The case has haunted Pete, not only in its grisliness and cruelty, but also because he was never able to find the body of the fifth child. That lack of resolution has created further anguish for the parents and has made Pete suspect that Carter had an accomplice. He has visited the man in prison several times, hoping he would let something drop, but instead he has been treated to Carter’s triumphal gloating. Pete, now 56 and a recovering alcoholic, is called in on the new case, and demons of the past return to torture his soul and exacerbate his craving for drink.
Meanwhile, we have made the acquaintance of Tom Kennedy and his 7-year-old son, Jake. Tom loves the boy dearly, but is overwhelmed and feels himself to be desperately inadequate as a father. He is bedeviled by the memory of his own father and the man’s last violent act before he left Tom and his mother to disappear from their life. If the role of father never came easily to Tom, matters have become nigh impossible in the past 10 months since Tom’s wife and Jake’s mother, Rebecca, died. Her death was traumatic for Jake, in particular, who found her lifeless body at the foot of the stairs. Jake has become incommunicative, withdrawn and reluctant to play with his peers, spending hours drawing. The cause of Rebecca’s death remains a mystery to both Jake and the reader for much of the book, thus contributing its own measure of uncertainty, suspicion and menace.

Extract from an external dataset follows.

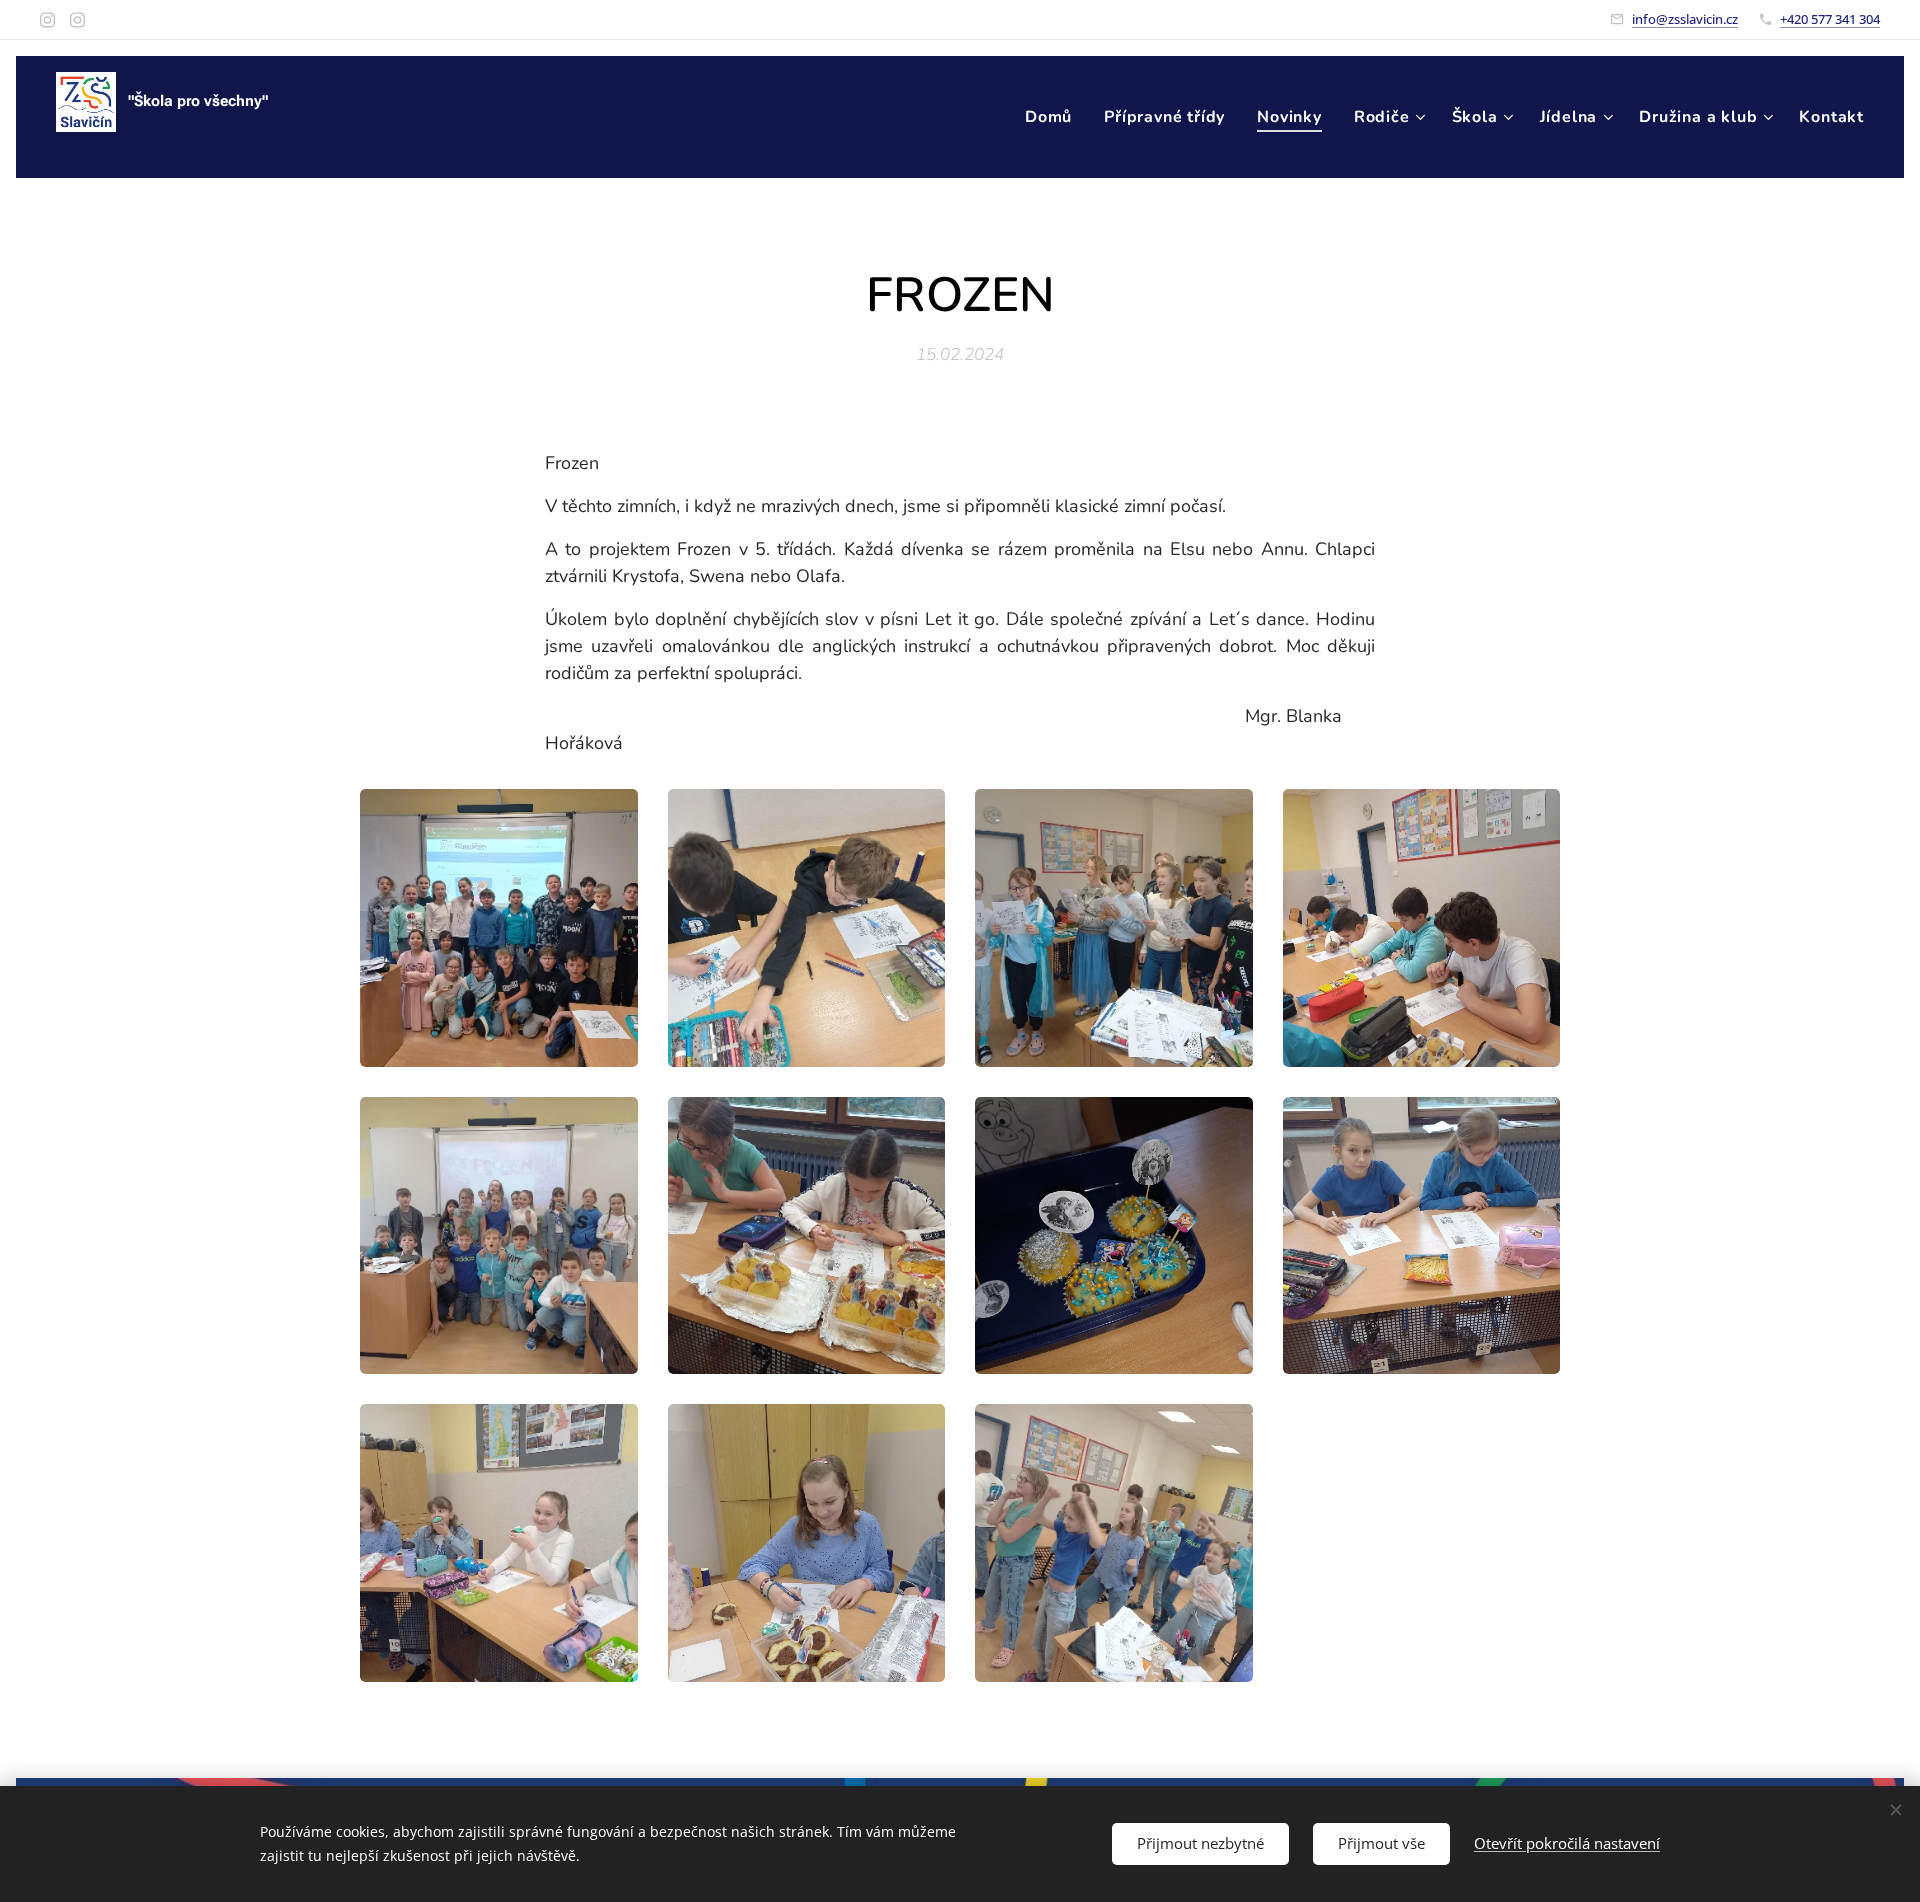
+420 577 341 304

In order to make a fresh start, Tom and Jake have moved. The new house is an old one, its cockeyed exterior reminding Tom of “a beaten face, with an eye pushed up over a badly bruised cheek, the skull injured and lopsided.” He learns later that it was known in the village as the “scary house,” which isn’t good news. Most unsettling is that Jake has been talking to someone who is invisible and inaudible to everyone else. This is a little girl with messy hair, a comfort to Jake and a font of advice and obscure warnings. But who is she? Or, more to the point, what is she? Is she a supernatural entity or a creature of Jake’s imagination? Who or whatever she is, Tom does not like this at all, nor does he like Jake’s reference to “the boy in the floor.”

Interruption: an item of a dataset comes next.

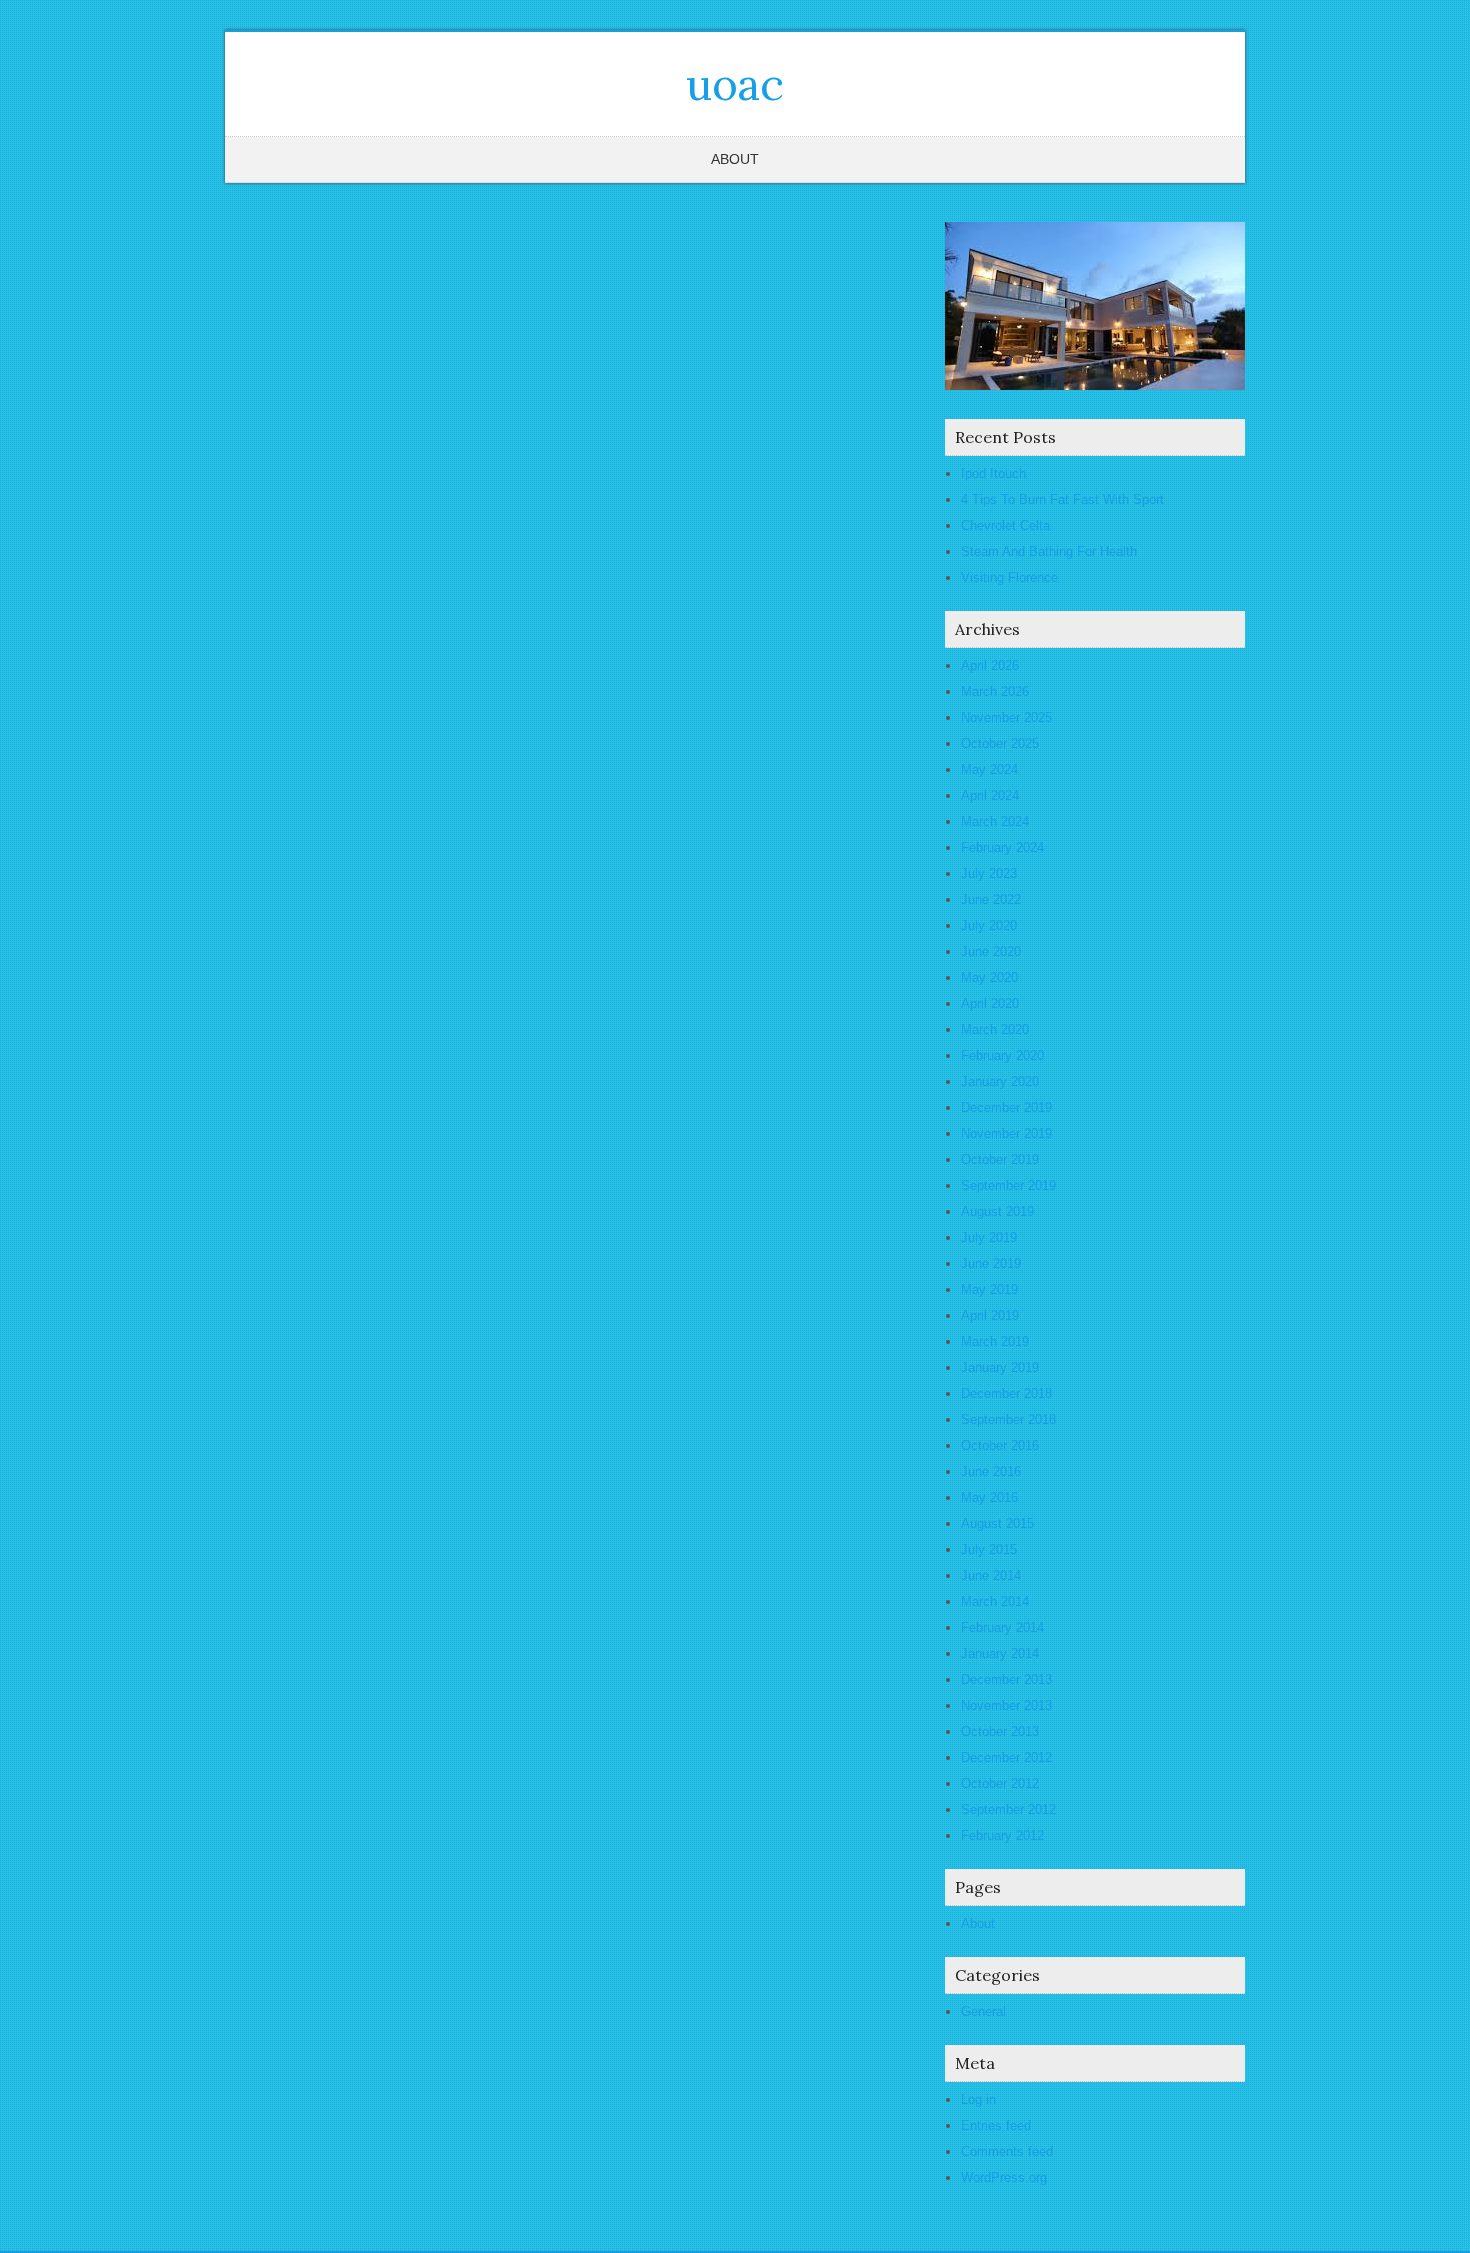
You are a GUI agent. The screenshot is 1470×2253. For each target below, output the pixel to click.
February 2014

Worse things lie ahead — whisperings in the night, sinister butterflies, a prowler, a dead body, another dead body — but we’ll have to leave matters right there, except to say that a number of plot twists send the book into territory we had not foreseen. Indeed, the novel picks up some depth in its treatment of difficult, sometimes toxic relationships between fathers and sons. Eventually, its mysterious elements do converge and slot together — though not without a good deal of assistance from coincidence and the paranormal. That, however, does not take away from the story’s galvanic suspense.